The mixed-race artist who would go on to become a singer, songwriter, multi-instrumentalist, actor, and author grew up in Greensboro, North Carolina. She originally studied opera at the Oberlin Conservatory before discovering the tradition of black banjo playing.
After studying banjo, Giddens co-founded the Americana group Carolina Chocolate Drops, which went on to release two albums and earn a Grammy award for their fourth LP, 2010’s Genuine Negro Jig. They also became the first black string band to play the Grand Ole Opry.
Giddens has released a significant amount of solo work, duo work, and group work. Her debut solo studio album Tomorrow is My Turn arrived in 2015, and she released the critically acclaimed follow-up Freedom Highway in 2017. She also received the prestigious MacArthur Fellowship in 2017.
Outside of her own music, she’s recorded albums with multi-instrumentalist Francesco Turrisi, and with the supergroup Our Native Daughters, with Amythyst Kiah, Leyla McCalla and Allison Russell. Their debut album Songs of Our Native Daughters was released in 2019.
Giddens has also written music for the Nashville Ballet’s adaptation of Luxy Negro, Redux, the libretto for the opera Omar, and is set to release several children’s books. Giddens also had a small part in the fifth and sixth seasons of CMT’s hit series Nashville.

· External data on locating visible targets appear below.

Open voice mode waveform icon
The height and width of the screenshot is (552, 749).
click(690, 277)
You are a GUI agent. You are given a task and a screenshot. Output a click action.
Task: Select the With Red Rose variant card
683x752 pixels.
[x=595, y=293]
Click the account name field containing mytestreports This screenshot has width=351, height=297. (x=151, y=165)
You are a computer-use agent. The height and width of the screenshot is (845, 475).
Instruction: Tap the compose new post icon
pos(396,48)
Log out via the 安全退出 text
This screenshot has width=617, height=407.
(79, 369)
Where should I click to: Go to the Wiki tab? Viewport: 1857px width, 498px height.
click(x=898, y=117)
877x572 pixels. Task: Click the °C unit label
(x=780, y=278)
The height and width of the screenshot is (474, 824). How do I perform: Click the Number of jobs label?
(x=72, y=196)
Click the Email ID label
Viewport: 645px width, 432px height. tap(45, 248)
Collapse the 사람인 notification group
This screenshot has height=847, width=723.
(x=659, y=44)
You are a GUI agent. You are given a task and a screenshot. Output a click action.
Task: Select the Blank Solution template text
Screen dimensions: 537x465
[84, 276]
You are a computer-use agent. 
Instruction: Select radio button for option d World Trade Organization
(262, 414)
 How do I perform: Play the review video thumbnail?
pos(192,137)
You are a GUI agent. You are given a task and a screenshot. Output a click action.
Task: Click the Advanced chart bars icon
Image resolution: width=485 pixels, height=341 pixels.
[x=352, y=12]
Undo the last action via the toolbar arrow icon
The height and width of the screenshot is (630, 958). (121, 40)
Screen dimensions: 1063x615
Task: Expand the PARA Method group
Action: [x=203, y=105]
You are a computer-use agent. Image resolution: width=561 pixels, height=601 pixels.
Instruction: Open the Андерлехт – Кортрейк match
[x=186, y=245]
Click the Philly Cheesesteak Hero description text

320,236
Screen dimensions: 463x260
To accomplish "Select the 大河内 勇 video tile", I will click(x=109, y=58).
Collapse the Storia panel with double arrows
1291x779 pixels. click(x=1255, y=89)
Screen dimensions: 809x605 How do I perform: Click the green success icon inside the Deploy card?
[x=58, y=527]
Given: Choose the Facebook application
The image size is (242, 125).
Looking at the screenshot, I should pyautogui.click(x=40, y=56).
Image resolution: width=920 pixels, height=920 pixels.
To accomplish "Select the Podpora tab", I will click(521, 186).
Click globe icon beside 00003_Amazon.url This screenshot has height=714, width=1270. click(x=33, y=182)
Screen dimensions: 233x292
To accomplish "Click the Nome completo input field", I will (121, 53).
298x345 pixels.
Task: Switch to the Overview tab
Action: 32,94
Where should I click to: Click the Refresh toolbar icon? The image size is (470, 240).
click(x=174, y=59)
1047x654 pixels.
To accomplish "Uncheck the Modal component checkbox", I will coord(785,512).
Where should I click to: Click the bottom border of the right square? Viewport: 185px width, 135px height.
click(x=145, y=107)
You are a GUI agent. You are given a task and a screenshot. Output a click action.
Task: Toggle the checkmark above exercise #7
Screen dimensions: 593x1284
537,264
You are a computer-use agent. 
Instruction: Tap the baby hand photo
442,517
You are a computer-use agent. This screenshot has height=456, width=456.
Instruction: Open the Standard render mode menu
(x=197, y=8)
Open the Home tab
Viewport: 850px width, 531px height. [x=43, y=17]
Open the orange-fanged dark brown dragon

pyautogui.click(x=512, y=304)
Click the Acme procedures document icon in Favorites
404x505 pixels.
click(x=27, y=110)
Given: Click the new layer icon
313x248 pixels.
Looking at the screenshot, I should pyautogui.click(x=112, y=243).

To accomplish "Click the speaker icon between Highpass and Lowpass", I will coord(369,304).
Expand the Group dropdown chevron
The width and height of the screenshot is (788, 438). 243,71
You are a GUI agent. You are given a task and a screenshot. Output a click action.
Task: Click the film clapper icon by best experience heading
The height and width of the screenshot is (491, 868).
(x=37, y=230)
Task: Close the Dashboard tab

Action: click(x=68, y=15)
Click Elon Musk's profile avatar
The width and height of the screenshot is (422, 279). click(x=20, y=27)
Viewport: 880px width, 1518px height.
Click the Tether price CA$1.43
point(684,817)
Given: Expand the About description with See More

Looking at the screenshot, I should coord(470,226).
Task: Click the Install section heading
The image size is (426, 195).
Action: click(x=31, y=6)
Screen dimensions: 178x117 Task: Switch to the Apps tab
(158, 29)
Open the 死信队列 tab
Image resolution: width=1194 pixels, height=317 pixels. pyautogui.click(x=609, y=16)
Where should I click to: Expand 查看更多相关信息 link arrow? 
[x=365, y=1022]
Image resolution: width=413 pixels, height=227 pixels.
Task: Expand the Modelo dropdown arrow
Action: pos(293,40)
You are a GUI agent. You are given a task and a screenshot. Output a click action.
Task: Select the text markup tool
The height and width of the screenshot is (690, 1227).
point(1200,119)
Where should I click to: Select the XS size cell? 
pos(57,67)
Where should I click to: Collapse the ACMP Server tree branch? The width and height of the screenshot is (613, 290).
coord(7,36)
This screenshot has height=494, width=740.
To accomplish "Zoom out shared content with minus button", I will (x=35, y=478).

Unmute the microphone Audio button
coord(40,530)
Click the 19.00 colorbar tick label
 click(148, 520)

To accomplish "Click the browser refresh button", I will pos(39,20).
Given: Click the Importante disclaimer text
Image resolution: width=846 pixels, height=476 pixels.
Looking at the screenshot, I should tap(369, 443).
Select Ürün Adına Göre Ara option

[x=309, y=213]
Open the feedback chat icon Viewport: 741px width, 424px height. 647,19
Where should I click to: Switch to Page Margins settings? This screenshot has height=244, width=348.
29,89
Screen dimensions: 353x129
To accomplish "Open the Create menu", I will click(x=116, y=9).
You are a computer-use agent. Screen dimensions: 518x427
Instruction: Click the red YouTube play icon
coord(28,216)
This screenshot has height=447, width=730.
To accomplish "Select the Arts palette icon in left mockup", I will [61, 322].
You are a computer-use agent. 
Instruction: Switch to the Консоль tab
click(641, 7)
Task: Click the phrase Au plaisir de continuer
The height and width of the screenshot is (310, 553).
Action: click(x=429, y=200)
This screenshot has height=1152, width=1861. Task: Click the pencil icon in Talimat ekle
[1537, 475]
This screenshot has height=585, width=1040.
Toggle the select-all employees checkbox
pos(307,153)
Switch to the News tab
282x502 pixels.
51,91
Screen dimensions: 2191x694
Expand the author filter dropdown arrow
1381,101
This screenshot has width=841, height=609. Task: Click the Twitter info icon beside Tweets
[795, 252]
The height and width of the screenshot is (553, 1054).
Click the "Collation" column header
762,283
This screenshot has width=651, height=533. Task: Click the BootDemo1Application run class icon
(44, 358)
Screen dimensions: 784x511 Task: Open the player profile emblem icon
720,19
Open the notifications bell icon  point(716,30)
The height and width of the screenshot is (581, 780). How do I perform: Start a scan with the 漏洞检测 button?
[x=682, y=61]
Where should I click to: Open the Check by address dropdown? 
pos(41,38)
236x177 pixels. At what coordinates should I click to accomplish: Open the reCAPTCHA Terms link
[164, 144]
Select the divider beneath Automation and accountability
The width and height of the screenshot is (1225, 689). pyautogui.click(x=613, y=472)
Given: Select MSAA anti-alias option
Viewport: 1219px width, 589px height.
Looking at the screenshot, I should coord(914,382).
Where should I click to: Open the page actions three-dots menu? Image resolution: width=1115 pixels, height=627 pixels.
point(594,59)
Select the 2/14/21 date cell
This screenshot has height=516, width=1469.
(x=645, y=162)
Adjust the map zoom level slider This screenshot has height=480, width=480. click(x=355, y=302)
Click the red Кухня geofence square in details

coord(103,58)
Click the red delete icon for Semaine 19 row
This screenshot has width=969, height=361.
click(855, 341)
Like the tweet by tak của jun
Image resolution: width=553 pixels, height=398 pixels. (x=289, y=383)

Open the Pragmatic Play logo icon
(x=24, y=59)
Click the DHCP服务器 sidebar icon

Rhiannon Giddens doesn’t need much time or supporting instrumentation to create fervently moving art. Even though the stripped-down qualities of They’re Calling Me Home are the result of the pandemic, they yield some of the most stirring music you’re likely to hear, this year or any other.
Rhiannon Giddens searched for a salve in the one place she knew where to find it: music. But it wasn't enough to write her way through her feelings of longing and loss. She needed the community that collaboration offered — the way that it, too, could be a home.